The evaluation actually used for the TREC 2011
Entity track  REF task differed from what
the original guidelines indicated it would be.
In particular, judgments of unsupported were not
incorporated into the evaluation.

Runs were evaluated using standard trec_eval
with home pages of entities in the appropriate
relationship as the source entity marked relevant
and everything else marked not relevant.  Note that
this implies that a submission entry of
[homepage,supportdoc] that was judged as unsupported
was nonetheless counted as correct in the official evaluation.
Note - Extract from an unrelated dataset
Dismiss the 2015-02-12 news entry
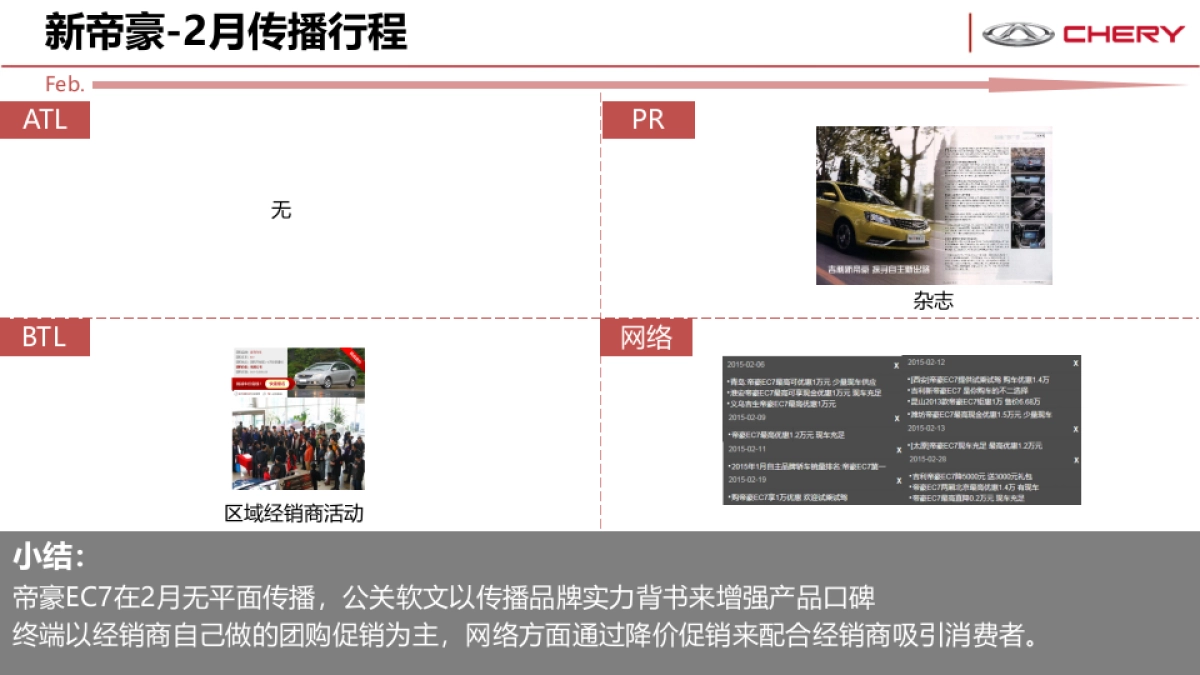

The judgments came from two sources: answers found
by the assessors during topic development and pooled
results from participants.  System result pools were
created to depth 30.  All 12 runs submitted to the
task were pooled:  the union of distinct <docid,namestring>
pairs in the top 30 results of a topic across
all runs constituted the pool for that topic.
(Note that this was a mistake: it should have been
all distinct triples of <docid,namestring,supportdoc>
that formed the pools.)

There are two judgment files posted on the web site
for the REF task.  The standard trec_eval qrels
file (refqrels.txt) is of the form
   topic 0 docid judgment
where, as stated above, judgment is 1 if docid is
a correct homepage and 0 otherwise.

The "judgment file" (refjudge.txt) is of the form
   topic docid supportdoc judgment namestring nameclass namecorrectness
In this case, judgment can be either
    0: not a homepage of a correct entity,
    1: a homepage of a correct entity and
       supportdoc makes that clear     
   -2: a known homepage of a correct entity
       but supportdoc does not support that answer
Because of the mistake when building the pools,
the supportdoc that appears in the judgment file
is an arbitrary choice among all of the documents
returned as support for the same <docid,namestring> pair.
That is, if multiple runs returned the same
<docid,namestring> pair in the top 30 results but with
different support documents, only one of those support documents
will appear in the judgment file, and a judgment of
unsupported/relevant applies only to that particular
support document.

'namestring' is the name string supplied in the submission
(or "dummy" if no name was supplied).  'namecorrectness' is
    0: if that is not a correct name for the entity
       represented by the docid
    1: if it is a correct, but inexact, name for the entity;
    2: if it exactly correct.
'nameclass' is 0 unless multiple entities were judged relevant for
the topic.  If there were multiple relevant entities,
the nameclass variable is used to indicate whether particular
name-strings are synonyms for the same real-world entity.
That is, if two distinct strings are assigned the same
class value (when there are multiple class values) the
strings are aliases for the same entity.

This judgment file was not used in any scoring in the track,
but provides additional information as to the quality of
namestrings.  Naturally, there are judgments
only for those entries that made it into the pools.